| TASK REQUIREMENTS |
Set down exactly the lines in the records below that run from the line with "You are a computer-use" to the line with "Instruction: Click into", inclusive, and nothing more.

| MATERIAL FOR THIS TASK |
• • •

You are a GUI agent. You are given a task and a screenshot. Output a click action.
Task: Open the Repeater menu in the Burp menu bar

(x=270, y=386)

• • •

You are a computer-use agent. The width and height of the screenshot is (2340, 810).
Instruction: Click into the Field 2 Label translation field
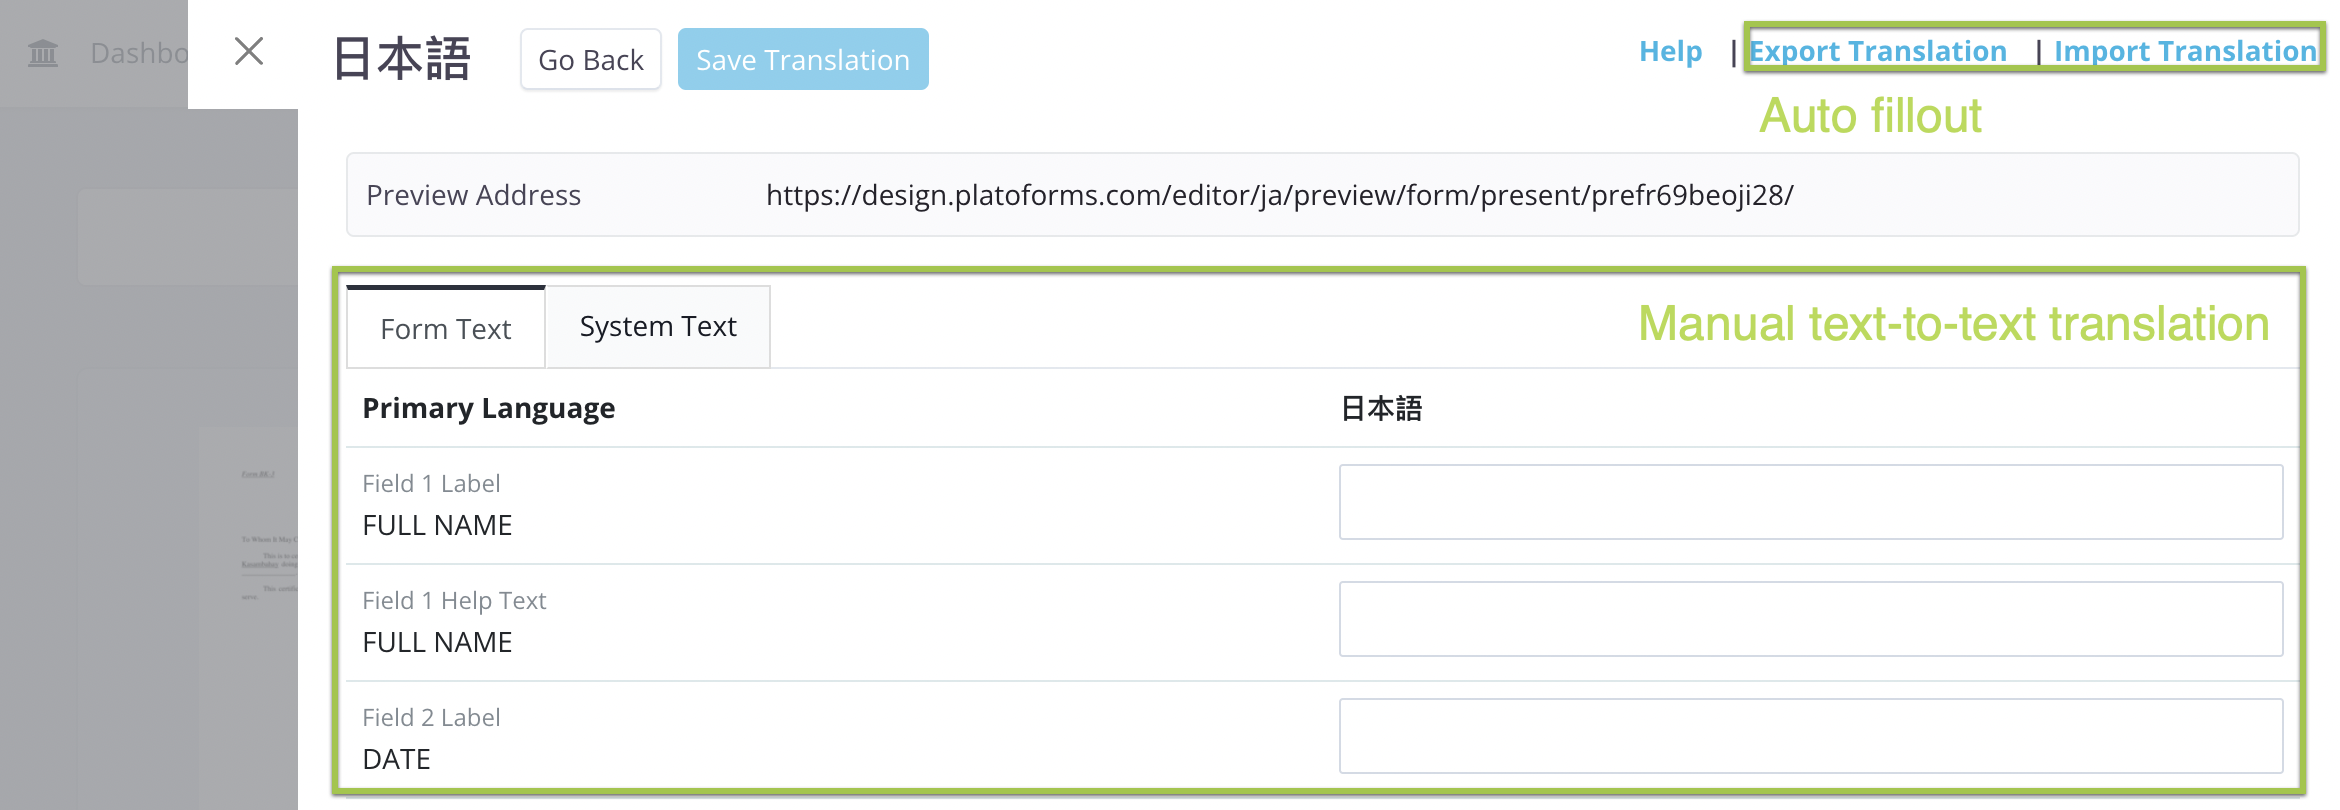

• • •

| WRITTEN SOLUTION |
You are a computer-use agent. The width and height of the screenshot is (2340, 810).
Instruction: Click into the Field 2 Label translation field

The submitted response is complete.